● Element lookup records:
begin

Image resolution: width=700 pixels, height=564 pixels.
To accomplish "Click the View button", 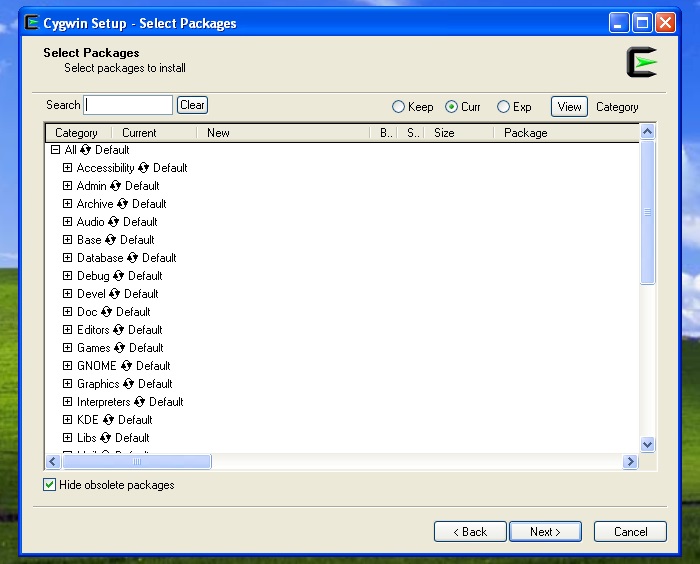I will [x=569, y=107].
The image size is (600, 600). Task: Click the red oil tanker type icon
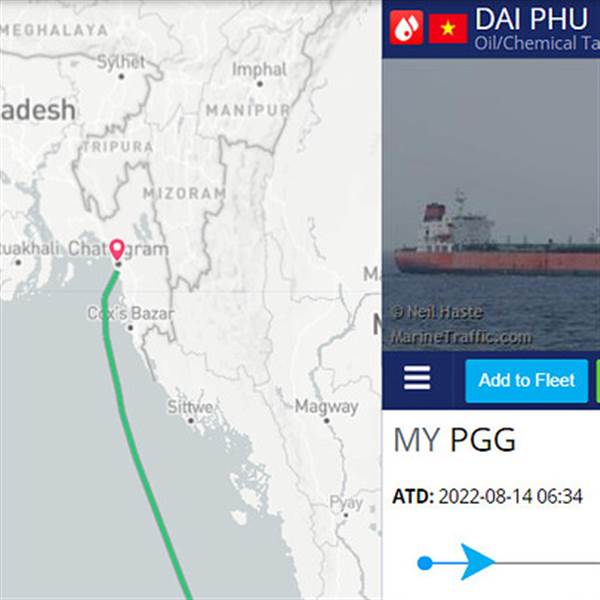pos(406,28)
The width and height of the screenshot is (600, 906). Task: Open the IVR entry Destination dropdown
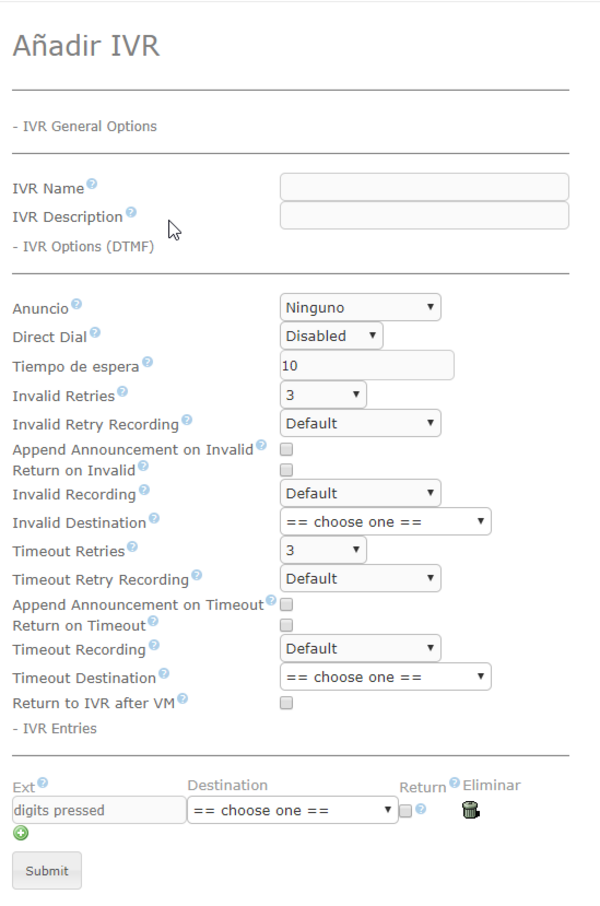tap(293, 810)
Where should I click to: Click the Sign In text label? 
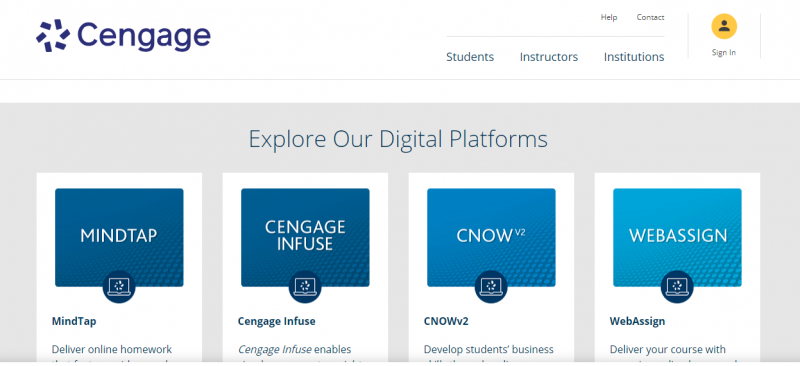click(724, 53)
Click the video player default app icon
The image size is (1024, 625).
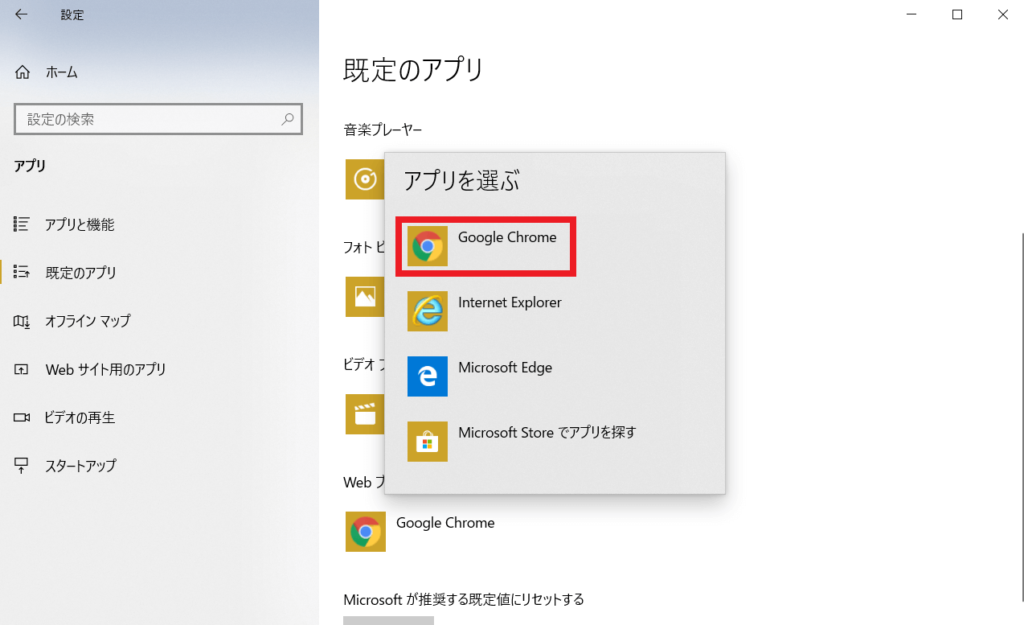[x=365, y=414]
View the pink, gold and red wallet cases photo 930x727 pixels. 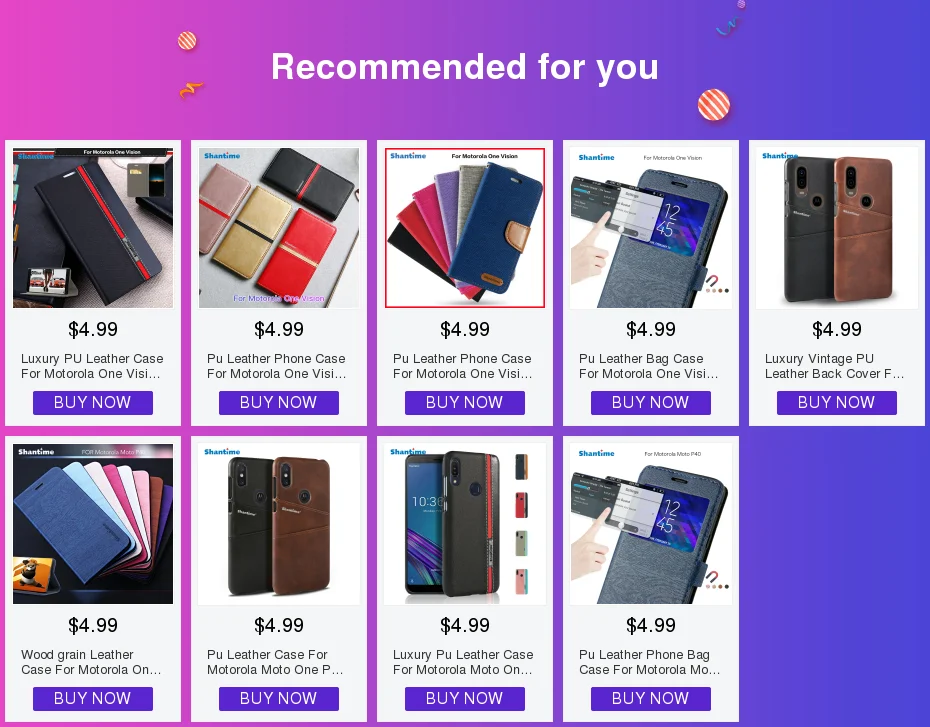pyautogui.click(x=279, y=228)
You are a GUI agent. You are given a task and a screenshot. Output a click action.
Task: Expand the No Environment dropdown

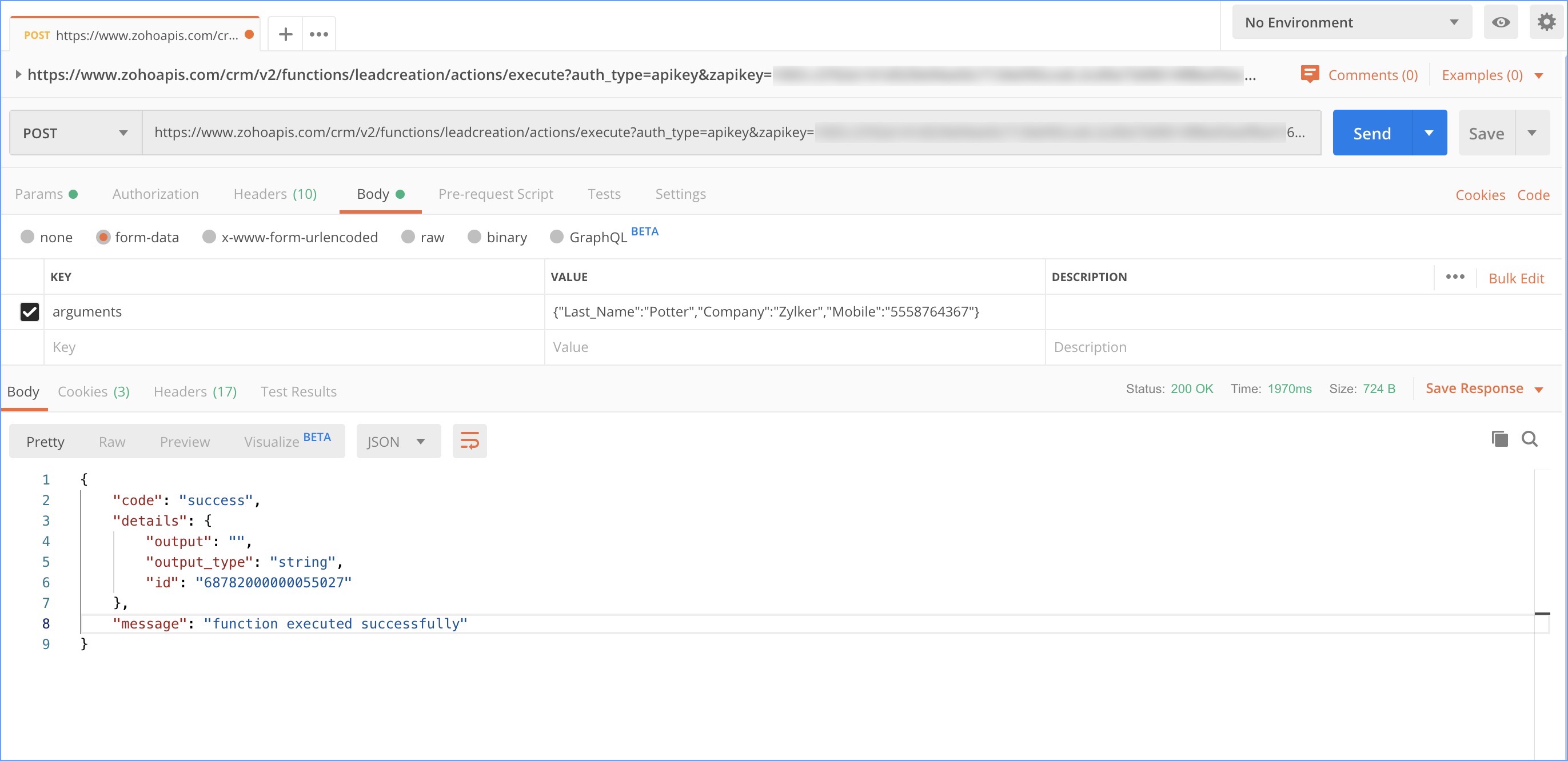[1351, 22]
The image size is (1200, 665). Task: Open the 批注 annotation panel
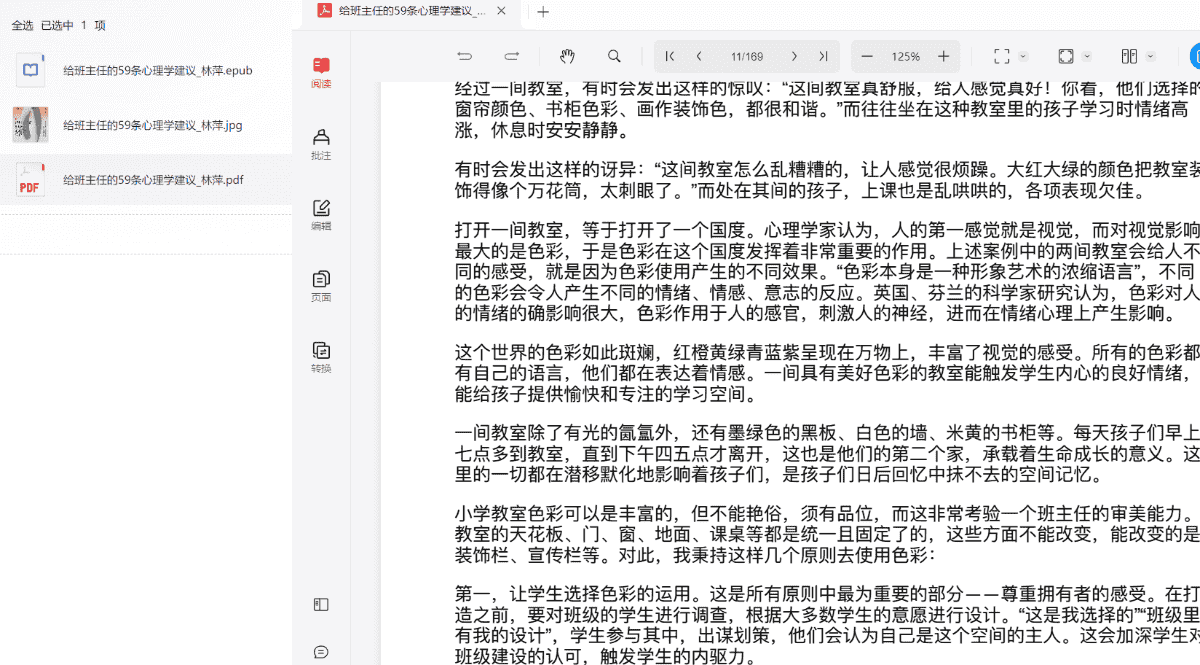[x=321, y=144]
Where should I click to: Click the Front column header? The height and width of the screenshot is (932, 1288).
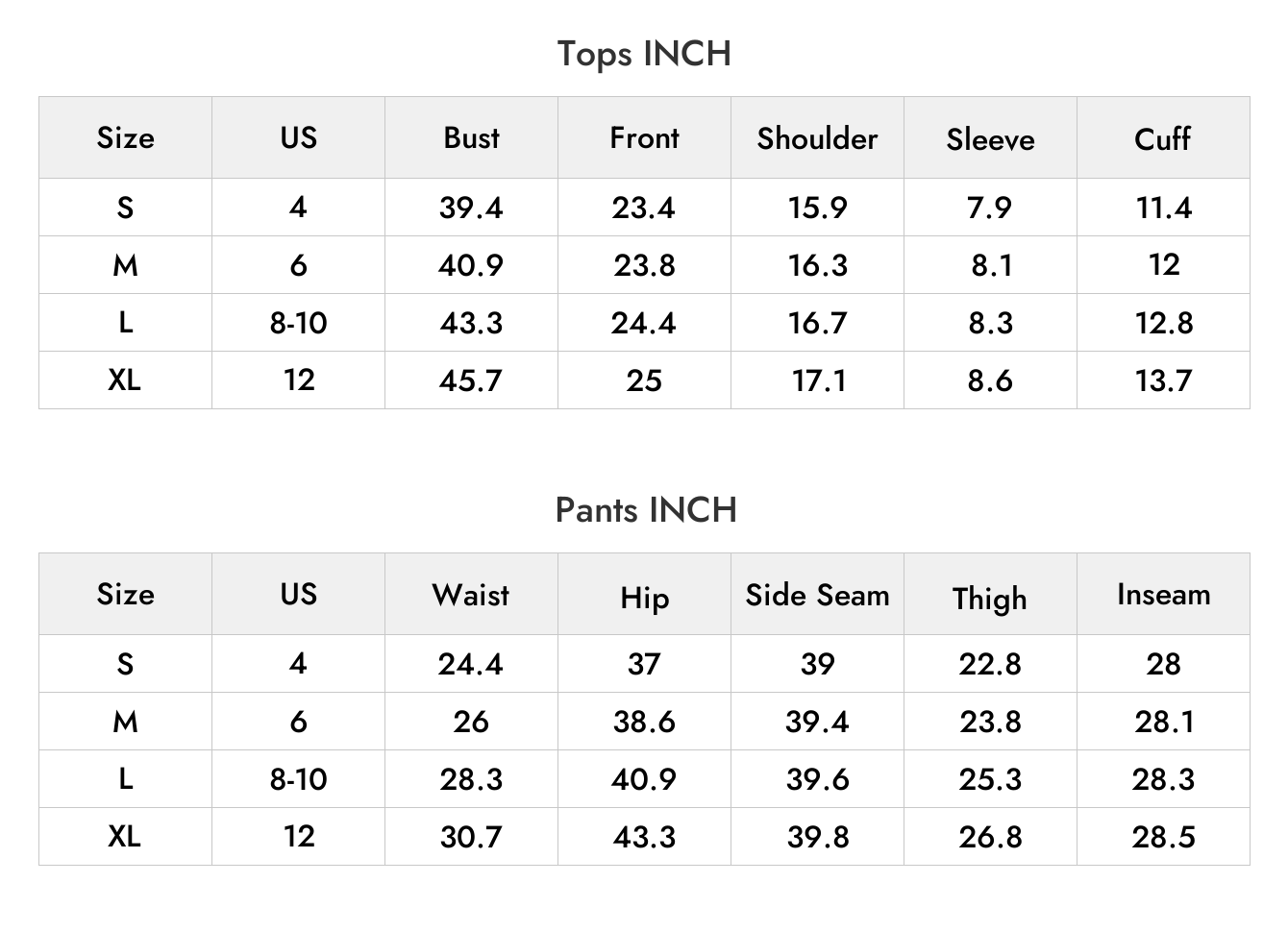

end

● Instructions for the task: Scale the click coordinates by 2.05, rounding to whole numbers with halves going up, and write out everything from the line containing "You are a GUI" down to the end of the items. Keep all other numbers unchanged, and leave out the pictures.

● Task output:
You are a GUI agent. You are given a task and a screenshot. Output a click action.
Task: Expand the No Environment dropdown

[2770, 45]
The image size is (1200, 665). Task: Open the 批注 annotation panel
[x=658, y=295]
Where should I click to: Click the Front column header? The height and width of the screenshot is (932, 1288).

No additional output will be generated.